Steve and Todd,
Thanks for the info, it is very helpful. I am going to start to it
set it up in this fashion, now that I have the cluster working
correctly:)
Good idea with the DNS entries, that will make it easier if I need to
move them to dedicated boxes.
-John
On Nov 11, 2009, at 6:50 AM, Steve Loughran wrote:
John Martyniak wrote:
Thanks Todd.
I wasn't sure if that is possible. But you pointed out an
important point and that is it is just NN and JT that would run
remotely.
So in order to do this would I just install the complete hadoop
instance on each one. And then would they be configed as masters?
yes. same config, just run the namenode and jobtracker alone
Or should NameNode and JobTracker run on the same machine? So
there would be one master.
they can do that, you may want to separate them later, it depends on
the size of the filesystem and the NN's memory requirements.

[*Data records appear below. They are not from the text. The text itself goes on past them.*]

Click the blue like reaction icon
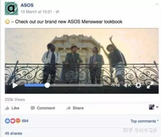 pos(7,121)
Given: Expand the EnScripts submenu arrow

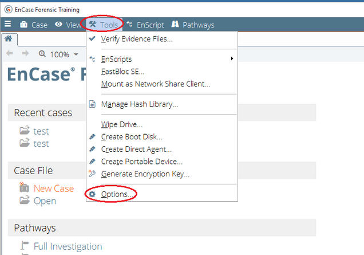Looking at the screenshot, I should point(232,59).
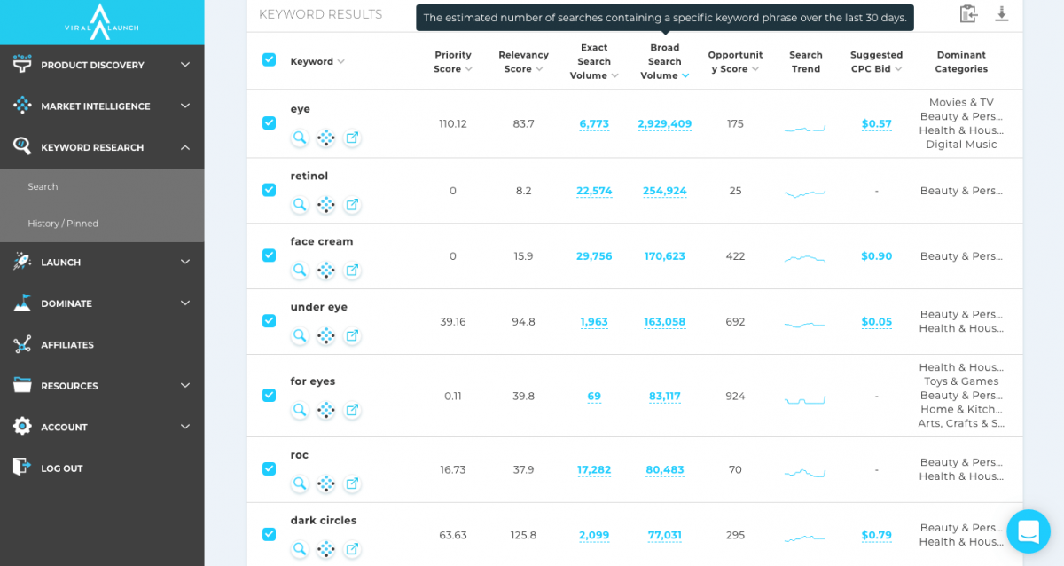Click the magnifier icon under 'retinol'
The width and height of the screenshot is (1064, 566).
(300, 205)
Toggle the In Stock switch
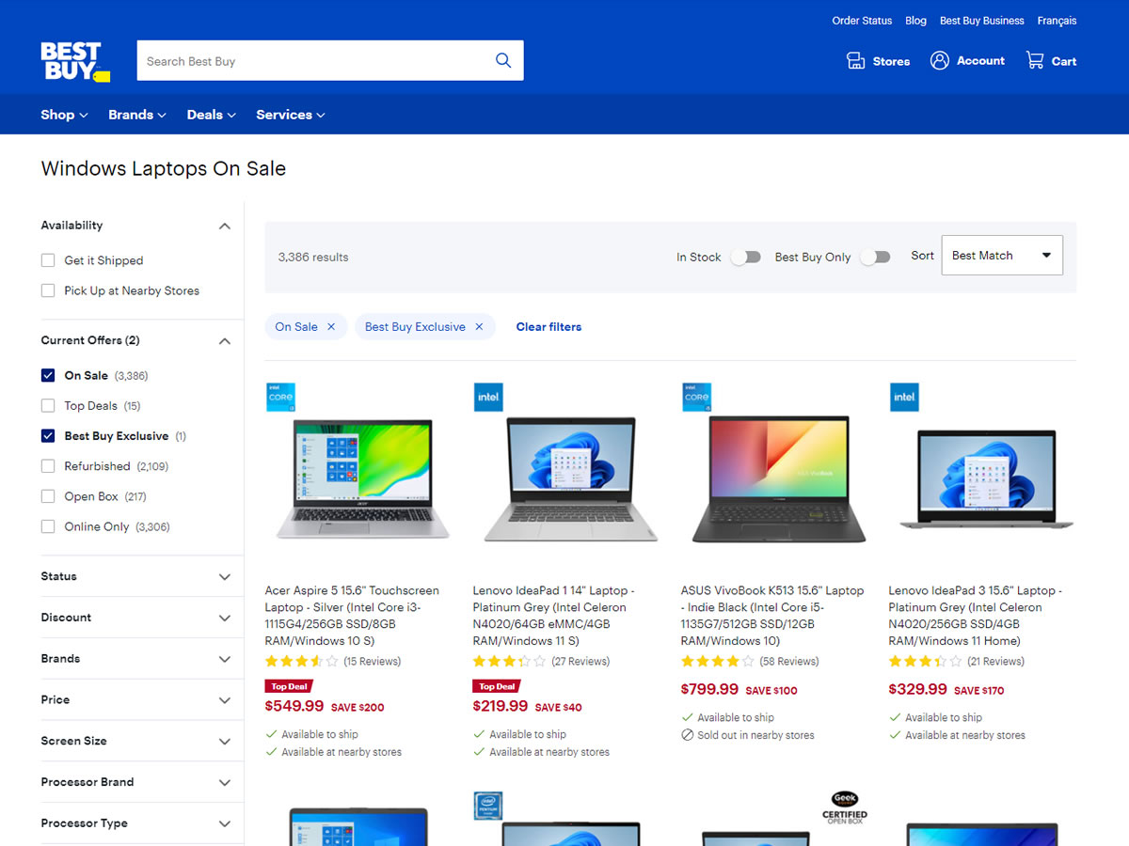 (745, 257)
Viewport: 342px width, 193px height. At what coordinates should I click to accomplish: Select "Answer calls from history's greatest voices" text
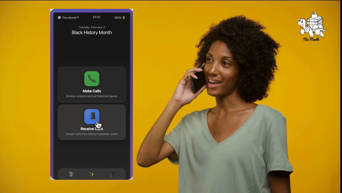pos(92,134)
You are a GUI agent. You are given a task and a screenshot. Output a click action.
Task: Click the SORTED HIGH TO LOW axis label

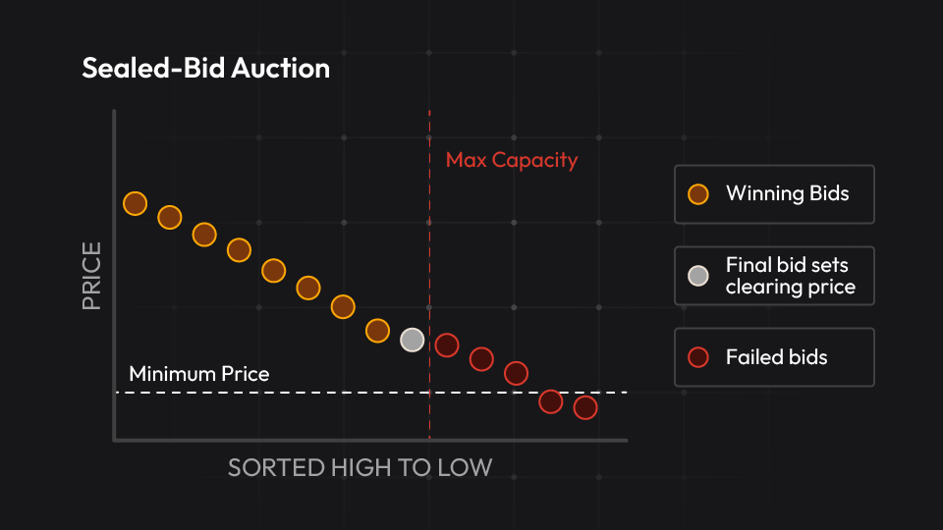pos(360,467)
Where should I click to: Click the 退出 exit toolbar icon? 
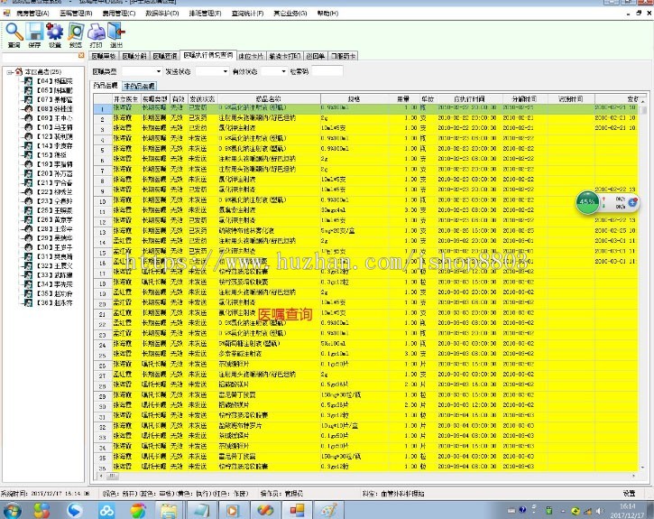pos(116,33)
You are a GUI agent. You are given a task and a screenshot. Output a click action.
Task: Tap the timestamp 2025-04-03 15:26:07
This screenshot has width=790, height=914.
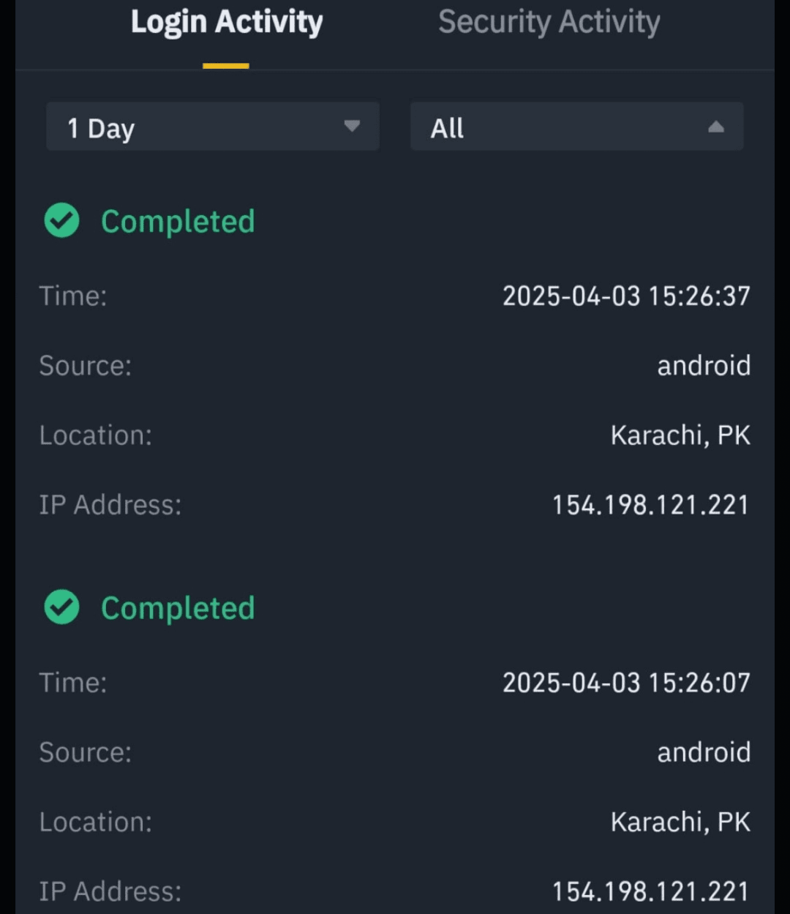pos(626,683)
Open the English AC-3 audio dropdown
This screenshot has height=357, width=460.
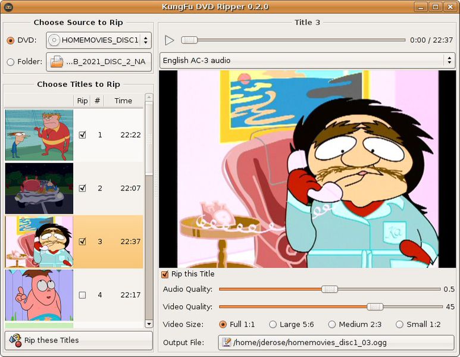(306, 61)
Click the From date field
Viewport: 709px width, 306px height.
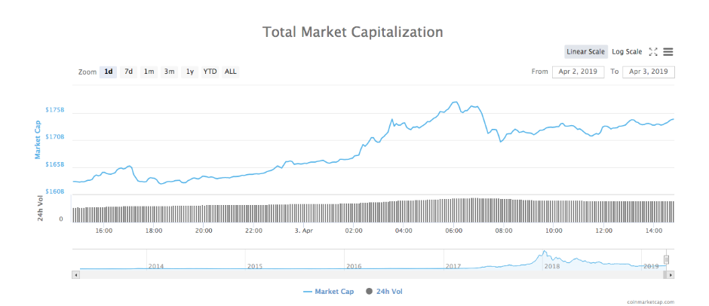[x=577, y=72]
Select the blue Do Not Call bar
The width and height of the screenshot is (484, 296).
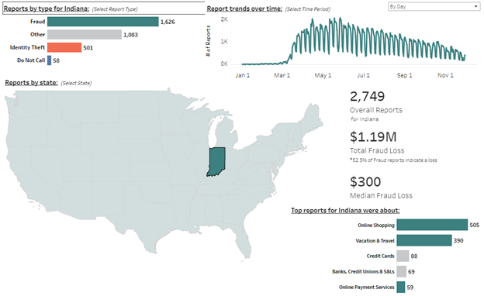pyautogui.click(x=49, y=60)
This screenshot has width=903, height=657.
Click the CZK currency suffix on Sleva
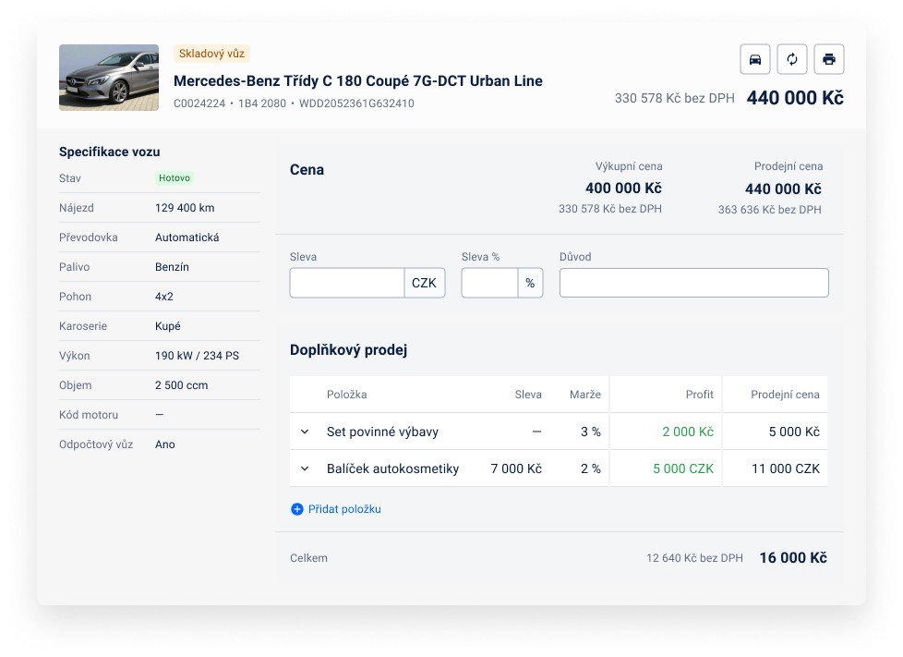[424, 283]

one trick here is to add a couple of DNS entries that initially
point to the same physical host -namenode and jobtracker; then if
you split the machines up, change the DNS entries and everyone who
reconnects gets the new machines -no need to edit every bookmark or
config file
So when I start the cluster would I start it from the NN/JT
machine. Could it also be started from any of the other cluster
members.
in a big cluster you would normally use some CM tool or init.d stuff
to start the processes
All datanodes block until the NN is live; all TTs block for the JT;
the JT (in 0.21+) blocks waiting for the filesystem.